> THE TASK:
After locating the line with "The width and height of the screenshot is (1080, 609)." in the records below, print it and every line after it exactly.

> RECORD EXCERPTS:
---------------

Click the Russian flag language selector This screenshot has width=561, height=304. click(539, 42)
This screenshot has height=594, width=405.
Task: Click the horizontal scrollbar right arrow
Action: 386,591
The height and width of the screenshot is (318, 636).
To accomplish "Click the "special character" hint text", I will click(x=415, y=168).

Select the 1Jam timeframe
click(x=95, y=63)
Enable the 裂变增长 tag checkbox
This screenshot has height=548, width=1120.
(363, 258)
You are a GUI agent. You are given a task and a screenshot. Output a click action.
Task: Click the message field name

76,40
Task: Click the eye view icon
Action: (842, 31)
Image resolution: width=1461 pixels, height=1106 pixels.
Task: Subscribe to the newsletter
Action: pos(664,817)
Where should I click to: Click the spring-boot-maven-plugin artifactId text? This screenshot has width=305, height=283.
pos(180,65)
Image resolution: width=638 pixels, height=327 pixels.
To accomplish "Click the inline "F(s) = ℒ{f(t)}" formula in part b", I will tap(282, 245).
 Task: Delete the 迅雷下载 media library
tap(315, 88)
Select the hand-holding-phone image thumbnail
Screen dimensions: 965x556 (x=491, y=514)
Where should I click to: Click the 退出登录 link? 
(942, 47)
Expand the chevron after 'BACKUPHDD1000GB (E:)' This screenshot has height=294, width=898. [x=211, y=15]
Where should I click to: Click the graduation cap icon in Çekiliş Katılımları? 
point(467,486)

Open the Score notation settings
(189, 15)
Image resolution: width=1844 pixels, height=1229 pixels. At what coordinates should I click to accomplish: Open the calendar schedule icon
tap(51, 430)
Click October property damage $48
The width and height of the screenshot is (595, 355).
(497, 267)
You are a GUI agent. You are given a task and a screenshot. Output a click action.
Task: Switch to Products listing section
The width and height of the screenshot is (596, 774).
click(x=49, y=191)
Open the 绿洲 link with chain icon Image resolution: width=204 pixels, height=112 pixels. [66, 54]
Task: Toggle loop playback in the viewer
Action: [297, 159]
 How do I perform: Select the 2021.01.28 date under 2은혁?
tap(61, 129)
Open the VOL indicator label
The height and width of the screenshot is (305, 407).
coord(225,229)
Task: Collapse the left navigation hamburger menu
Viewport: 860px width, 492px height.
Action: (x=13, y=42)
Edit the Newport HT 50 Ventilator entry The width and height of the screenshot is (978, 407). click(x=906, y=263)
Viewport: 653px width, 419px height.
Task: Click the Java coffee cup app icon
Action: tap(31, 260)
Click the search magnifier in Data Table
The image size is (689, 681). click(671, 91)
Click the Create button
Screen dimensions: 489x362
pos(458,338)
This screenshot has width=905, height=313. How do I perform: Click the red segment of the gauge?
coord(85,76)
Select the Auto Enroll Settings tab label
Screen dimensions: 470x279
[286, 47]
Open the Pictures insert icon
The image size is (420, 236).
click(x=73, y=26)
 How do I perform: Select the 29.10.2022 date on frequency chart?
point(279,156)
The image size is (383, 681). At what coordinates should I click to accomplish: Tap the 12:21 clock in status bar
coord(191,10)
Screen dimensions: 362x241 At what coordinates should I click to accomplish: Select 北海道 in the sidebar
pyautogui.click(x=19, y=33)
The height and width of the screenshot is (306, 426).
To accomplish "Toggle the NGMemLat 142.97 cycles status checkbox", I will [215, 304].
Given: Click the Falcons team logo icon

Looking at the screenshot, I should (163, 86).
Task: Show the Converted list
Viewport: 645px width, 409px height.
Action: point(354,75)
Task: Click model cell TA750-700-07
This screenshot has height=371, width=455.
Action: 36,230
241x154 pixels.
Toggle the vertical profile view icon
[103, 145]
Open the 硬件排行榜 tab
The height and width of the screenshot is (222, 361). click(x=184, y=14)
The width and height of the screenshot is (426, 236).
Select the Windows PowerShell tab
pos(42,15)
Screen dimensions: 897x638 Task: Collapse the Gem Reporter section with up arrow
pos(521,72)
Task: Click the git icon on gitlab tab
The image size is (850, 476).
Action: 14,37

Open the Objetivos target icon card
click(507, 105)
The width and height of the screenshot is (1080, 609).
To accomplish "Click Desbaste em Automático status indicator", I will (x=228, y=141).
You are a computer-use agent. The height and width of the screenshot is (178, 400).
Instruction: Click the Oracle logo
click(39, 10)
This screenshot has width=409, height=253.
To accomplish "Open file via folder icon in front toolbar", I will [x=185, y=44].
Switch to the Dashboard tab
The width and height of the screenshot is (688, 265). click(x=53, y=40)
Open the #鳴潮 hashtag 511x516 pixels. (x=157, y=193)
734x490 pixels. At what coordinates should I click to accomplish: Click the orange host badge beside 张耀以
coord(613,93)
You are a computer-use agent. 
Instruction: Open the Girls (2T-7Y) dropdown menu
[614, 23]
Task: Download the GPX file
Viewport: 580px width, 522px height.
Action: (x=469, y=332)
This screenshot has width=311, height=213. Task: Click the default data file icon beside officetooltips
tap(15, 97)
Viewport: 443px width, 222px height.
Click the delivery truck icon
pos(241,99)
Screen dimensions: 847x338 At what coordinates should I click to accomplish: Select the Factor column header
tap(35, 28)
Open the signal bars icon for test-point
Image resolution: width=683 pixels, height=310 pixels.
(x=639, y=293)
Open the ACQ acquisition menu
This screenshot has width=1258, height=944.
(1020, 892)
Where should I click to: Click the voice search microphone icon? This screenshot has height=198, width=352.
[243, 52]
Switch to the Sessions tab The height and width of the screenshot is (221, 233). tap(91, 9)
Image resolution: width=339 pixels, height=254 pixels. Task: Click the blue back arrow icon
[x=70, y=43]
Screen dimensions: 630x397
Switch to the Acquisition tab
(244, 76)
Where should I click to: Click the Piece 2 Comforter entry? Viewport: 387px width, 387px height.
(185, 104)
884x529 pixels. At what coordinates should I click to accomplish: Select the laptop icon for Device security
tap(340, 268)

---------------

> TASK SOLUTION:
The width and height of the screenshot is (1080, 609).
To accomplish "Click Desbaste em Automático status indicator", I will (x=228, y=141).
You are a computer-use agent. The height and width of the screenshot is (178, 400).
Instruction: Click the Oracle logo
click(39, 10)
This screenshot has width=409, height=253.
To accomplish "Open file via folder icon in front toolbar", I will [x=185, y=44].
Switch to the Dashboard tab
The width and height of the screenshot is (688, 265). click(x=53, y=40)
Open the #鳴潮 hashtag 511x516 pixels. (x=157, y=193)
734x490 pixels. At what coordinates should I click to accomplish: Click the orange host badge beside 张耀以
coord(613,93)
You are a computer-use agent. 
Instruction: Open the Girls (2T-7Y) dropdown menu
[614, 23]
Task: Download the GPX file
Viewport: 580px width, 522px height.
Action: (x=469, y=332)
This screenshot has width=311, height=213. Task: Click the default data file icon beside officetooltips
tap(15, 97)
Viewport: 443px width, 222px height.
Click the delivery truck icon
pos(241,99)
Screen dimensions: 847x338 At what coordinates should I click to accomplish: Select the Factor column header
tap(35, 28)
Open the signal bars icon for test-point
Image resolution: width=683 pixels, height=310 pixels.
(x=639, y=293)
Open the ACQ acquisition menu
This screenshot has width=1258, height=944.
(1020, 892)
Where should I click to: Click the voice search microphone icon? This screenshot has height=198, width=352.
[243, 52]
Switch to the Sessions tab The height and width of the screenshot is (221, 233). tap(91, 9)
Image resolution: width=339 pixels, height=254 pixels. Task: Click the blue back arrow icon
[x=70, y=43]
Screen dimensions: 630x397
Switch to the Acquisition tab
(244, 76)
Where should I click to: Click the Piece 2 Comforter entry? Viewport: 387px width, 387px height.
(185, 104)
884x529 pixels. At what coordinates should I click to accomplish: Select the laptop icon for Device security
tap(340, 268)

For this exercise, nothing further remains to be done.